**DATA TO USE**
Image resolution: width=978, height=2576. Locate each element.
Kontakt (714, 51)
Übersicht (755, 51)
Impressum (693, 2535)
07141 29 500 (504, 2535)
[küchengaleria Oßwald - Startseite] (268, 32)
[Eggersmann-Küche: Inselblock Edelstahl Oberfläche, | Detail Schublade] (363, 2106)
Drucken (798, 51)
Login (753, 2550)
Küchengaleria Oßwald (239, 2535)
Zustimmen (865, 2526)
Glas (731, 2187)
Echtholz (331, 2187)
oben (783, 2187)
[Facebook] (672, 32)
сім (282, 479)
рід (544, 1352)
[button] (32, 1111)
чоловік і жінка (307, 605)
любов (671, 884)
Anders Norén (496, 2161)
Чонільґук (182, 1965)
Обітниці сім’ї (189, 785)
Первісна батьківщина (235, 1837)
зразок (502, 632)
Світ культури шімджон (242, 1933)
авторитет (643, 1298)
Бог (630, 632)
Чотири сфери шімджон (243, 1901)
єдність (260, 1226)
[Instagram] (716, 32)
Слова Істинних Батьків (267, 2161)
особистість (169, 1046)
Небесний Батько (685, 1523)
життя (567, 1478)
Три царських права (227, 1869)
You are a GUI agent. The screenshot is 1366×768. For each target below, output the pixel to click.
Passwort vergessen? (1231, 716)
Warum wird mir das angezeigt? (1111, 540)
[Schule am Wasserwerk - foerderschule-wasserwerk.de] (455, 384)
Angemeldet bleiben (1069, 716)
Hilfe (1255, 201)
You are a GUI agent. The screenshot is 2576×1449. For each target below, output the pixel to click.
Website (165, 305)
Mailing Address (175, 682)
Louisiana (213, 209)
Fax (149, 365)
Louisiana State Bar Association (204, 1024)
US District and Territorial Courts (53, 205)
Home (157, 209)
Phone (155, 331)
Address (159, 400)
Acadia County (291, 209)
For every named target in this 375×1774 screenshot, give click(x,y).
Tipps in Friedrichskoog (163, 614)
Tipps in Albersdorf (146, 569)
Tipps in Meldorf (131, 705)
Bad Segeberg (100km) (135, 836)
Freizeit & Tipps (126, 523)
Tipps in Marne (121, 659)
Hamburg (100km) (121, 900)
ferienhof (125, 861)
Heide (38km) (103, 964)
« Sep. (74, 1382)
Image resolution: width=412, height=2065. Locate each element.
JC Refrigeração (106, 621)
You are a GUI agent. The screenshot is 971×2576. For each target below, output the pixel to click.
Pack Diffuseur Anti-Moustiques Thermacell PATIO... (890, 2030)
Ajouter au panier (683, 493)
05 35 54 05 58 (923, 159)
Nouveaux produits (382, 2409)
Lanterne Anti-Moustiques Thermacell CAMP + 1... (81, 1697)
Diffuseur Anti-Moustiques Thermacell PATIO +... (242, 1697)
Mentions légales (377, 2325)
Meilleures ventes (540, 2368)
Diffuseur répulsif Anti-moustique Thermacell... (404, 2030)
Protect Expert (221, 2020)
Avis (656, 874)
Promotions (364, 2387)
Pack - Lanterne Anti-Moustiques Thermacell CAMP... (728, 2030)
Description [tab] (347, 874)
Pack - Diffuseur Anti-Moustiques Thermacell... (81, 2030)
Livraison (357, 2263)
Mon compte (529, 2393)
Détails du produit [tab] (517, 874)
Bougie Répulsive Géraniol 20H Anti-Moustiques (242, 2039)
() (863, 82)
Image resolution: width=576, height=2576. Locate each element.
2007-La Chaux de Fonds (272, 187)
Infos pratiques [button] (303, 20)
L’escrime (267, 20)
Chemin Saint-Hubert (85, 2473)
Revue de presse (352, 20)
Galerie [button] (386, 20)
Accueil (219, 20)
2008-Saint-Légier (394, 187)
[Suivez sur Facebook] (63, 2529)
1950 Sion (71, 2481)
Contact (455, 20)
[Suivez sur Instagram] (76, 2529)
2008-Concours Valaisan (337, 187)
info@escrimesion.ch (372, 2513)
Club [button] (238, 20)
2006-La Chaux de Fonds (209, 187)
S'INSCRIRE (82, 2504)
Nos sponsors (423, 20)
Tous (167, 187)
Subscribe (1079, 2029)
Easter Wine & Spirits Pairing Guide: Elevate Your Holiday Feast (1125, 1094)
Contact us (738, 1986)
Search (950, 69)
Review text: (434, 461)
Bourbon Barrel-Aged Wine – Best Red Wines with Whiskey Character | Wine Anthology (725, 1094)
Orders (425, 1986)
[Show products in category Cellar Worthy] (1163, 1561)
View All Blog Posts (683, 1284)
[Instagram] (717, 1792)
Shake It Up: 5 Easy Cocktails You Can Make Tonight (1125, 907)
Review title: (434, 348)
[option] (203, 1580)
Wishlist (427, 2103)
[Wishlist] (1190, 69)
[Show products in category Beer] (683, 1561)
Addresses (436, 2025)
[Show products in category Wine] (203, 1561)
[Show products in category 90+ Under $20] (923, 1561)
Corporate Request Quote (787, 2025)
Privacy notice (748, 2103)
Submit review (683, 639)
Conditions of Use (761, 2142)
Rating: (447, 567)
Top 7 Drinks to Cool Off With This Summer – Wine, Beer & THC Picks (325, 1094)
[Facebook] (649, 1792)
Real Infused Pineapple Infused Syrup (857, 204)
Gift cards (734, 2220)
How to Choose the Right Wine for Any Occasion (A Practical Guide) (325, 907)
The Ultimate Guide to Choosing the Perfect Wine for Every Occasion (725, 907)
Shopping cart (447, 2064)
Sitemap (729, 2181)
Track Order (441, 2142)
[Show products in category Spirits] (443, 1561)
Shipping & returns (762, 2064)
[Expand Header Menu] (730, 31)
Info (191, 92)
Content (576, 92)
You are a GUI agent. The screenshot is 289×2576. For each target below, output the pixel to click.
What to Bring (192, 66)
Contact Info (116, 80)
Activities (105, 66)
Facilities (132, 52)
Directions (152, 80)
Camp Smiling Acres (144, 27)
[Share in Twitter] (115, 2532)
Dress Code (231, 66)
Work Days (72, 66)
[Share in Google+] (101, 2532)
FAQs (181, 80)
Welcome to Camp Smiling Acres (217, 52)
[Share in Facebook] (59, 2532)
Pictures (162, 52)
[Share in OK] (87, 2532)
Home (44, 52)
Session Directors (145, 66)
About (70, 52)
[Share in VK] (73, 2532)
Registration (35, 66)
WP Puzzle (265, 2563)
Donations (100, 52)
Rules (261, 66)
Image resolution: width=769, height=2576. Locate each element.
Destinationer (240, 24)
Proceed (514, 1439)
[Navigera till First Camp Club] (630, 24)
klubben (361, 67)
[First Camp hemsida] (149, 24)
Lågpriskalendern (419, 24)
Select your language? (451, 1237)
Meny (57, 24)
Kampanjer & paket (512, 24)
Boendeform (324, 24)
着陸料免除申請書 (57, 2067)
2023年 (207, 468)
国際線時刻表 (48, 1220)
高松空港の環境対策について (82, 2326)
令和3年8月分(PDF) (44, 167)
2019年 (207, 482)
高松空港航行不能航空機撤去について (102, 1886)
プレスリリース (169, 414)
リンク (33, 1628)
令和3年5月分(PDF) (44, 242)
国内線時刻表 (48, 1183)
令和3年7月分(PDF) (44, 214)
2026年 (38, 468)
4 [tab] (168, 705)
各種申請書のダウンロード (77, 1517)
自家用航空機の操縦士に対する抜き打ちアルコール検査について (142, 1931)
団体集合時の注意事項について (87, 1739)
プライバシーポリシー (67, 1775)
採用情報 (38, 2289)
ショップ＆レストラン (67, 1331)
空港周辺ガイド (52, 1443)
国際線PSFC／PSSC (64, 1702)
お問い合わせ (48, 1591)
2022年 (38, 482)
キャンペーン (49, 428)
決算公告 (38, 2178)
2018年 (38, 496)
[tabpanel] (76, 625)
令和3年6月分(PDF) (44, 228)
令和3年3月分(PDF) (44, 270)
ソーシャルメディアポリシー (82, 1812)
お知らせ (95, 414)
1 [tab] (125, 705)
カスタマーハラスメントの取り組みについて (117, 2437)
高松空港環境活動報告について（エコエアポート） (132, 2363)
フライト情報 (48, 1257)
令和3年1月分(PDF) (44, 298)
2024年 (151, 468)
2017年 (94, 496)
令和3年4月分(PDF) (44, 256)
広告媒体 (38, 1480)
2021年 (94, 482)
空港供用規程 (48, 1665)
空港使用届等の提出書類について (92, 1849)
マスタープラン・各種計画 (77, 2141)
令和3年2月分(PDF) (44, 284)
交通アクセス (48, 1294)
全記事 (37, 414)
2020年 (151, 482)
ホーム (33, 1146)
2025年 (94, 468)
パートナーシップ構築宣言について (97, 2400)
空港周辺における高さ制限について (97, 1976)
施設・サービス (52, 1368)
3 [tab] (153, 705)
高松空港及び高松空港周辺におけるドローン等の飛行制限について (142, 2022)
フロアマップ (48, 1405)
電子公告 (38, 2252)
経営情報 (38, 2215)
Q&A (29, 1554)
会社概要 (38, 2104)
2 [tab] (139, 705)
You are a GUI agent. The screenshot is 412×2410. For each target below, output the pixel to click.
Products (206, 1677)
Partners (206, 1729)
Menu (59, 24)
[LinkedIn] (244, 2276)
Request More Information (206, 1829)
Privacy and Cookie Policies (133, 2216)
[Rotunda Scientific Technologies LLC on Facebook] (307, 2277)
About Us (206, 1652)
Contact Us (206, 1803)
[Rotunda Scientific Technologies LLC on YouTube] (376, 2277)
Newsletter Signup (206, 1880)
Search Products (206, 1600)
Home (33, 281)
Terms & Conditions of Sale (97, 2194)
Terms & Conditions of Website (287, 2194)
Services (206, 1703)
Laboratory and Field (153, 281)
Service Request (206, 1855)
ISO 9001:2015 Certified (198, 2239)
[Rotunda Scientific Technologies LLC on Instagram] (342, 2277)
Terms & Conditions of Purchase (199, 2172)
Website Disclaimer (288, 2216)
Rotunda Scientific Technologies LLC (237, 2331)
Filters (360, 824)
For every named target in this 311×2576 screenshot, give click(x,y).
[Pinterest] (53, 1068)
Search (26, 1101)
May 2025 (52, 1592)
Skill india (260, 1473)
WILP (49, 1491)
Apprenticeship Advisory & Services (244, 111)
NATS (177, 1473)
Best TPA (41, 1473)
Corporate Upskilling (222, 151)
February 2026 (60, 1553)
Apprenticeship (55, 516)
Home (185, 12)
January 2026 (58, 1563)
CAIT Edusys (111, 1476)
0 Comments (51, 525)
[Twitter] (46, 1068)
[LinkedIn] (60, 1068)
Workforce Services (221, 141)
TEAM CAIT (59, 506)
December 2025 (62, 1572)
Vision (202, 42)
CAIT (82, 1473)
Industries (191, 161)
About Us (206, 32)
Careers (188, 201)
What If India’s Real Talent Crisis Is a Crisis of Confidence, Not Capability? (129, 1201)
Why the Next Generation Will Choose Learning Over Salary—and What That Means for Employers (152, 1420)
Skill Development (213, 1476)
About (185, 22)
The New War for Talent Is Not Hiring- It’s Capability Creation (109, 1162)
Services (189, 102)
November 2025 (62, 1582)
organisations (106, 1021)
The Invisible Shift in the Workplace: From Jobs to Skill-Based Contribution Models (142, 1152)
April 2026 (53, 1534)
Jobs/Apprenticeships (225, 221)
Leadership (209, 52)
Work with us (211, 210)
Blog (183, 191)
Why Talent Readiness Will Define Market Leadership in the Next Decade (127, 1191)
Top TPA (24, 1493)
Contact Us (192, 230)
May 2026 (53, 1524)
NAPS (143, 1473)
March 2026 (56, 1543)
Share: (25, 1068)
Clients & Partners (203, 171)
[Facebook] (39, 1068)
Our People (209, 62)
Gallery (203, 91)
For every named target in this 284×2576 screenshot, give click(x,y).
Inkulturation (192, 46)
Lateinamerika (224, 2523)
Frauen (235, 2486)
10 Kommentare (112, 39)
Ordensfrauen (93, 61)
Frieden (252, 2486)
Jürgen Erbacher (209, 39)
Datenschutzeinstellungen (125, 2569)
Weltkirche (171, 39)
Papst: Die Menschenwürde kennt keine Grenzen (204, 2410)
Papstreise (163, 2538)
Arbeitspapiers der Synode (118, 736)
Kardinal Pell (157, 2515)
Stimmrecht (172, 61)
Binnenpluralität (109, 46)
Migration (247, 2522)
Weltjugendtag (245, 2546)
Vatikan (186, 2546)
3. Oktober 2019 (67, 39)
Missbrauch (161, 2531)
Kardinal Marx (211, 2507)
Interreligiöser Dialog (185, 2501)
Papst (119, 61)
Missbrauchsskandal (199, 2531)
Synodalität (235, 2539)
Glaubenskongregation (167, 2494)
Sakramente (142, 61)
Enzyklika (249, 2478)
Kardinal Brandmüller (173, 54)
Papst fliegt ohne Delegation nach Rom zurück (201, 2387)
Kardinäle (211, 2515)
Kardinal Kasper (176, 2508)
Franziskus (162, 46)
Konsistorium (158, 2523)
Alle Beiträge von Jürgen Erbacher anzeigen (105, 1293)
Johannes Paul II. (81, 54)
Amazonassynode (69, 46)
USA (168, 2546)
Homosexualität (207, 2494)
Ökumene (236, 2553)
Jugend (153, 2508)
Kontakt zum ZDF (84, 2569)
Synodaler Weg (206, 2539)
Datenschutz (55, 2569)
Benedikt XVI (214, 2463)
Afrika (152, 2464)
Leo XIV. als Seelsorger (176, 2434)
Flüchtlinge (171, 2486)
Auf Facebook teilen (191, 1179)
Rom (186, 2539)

**TASK BRIEF**
Each line from the top of the material above through the line with "Image resolution: width=412, height=2065." must be echoed exactly, and no other line.

**ANSWER BOX**
Image resolution: width=978, height=2576. Locate each element.
Kontakt (714, 51)
Übersicht (755, 51)
Impressum (693, 2535)
07141 29 500 (504, 2535)
[küchengaleria Oßwald - Startseite] (268, 32)
[Eggersmann-Küche: Inselblock Edelstahl Oberfläche, | Detail Schublade] (363, 2106)
Drucken (798, 51)
Login (753, 2550)
Küchengaleria Oßwald (239, 2535)
Zustimmen (865, 2526)
Glas (731, 2187)
Echtholz (331, 2187)
oben (783, 2187)
[Facebook] (672, 32)
сім (282, 479)
рід (544, 1352)
[button] (32, 1111)
чоловік і жінка (307, 605)
любов (671, 884)
Anders Norén (496, 2161)
Чонільґук (182, 1965)
Обітниці сім’ї (189, 785)
Первісна батьківщина (235, 1837)
зразок (502, 632)
Світ культури шімджон (242, 1933)
авторитет (643, 1298)
Бог (630, 632)
Чотири сфери шімджон (243, 1901)
єдність (260, 1226)
[Instagram] (716, 32)
Слова Істинних Батьків (267, 2161)
особистість (169, 1046)
Небесний Батько (685, 1523)
життя (567, 1478)
Три царських права (227, 1869)
You are a GUI agent. The screenshot is 1366×768. For each target below, output the pixel to click.
Passwort vergessen? (1231, 716)
Warum wird mir das angezeigt? (1111, 540)
[Schule am Wasserwerk - foerderschule-wasserwerk.de] (455, 384)
Angemeldet bleiben (1069, 716)
Hilfe (1255, 201)
You are a GUI agent. The screenshot is 2576×1449. For each target below, output the pixel to click.
Website (165, 305)
Mailing Address (175, 682)
Louisiana (213, 209)
Fax (149, 365)
Louisiana State Bar Association (204, 1024)
US District and Territorial Courts (53, 205)
Home (157, 209)
Phone (155, 331)
Address (159, 400)
Acadia County (291, 209)
For every named target in this 375×1774 screenshot, give click(x,y).
Tipps in Friedrichskoog (163, 614)
Tipps in Albersdorf (146, 569)
Tipps in Meldorf (131, 705)
Bad Segeberg (100km) (135, 836)
Freizeit & Tipps (126, 523)
Tipps in Marne (121, 659)
Hamburg (100km) (121, 900)
ferienhof (125, 861)
Heide (38km) (103, 964)
« Sep. (74, 1382)
Image resolution: width=412, height=2065. Locate each element.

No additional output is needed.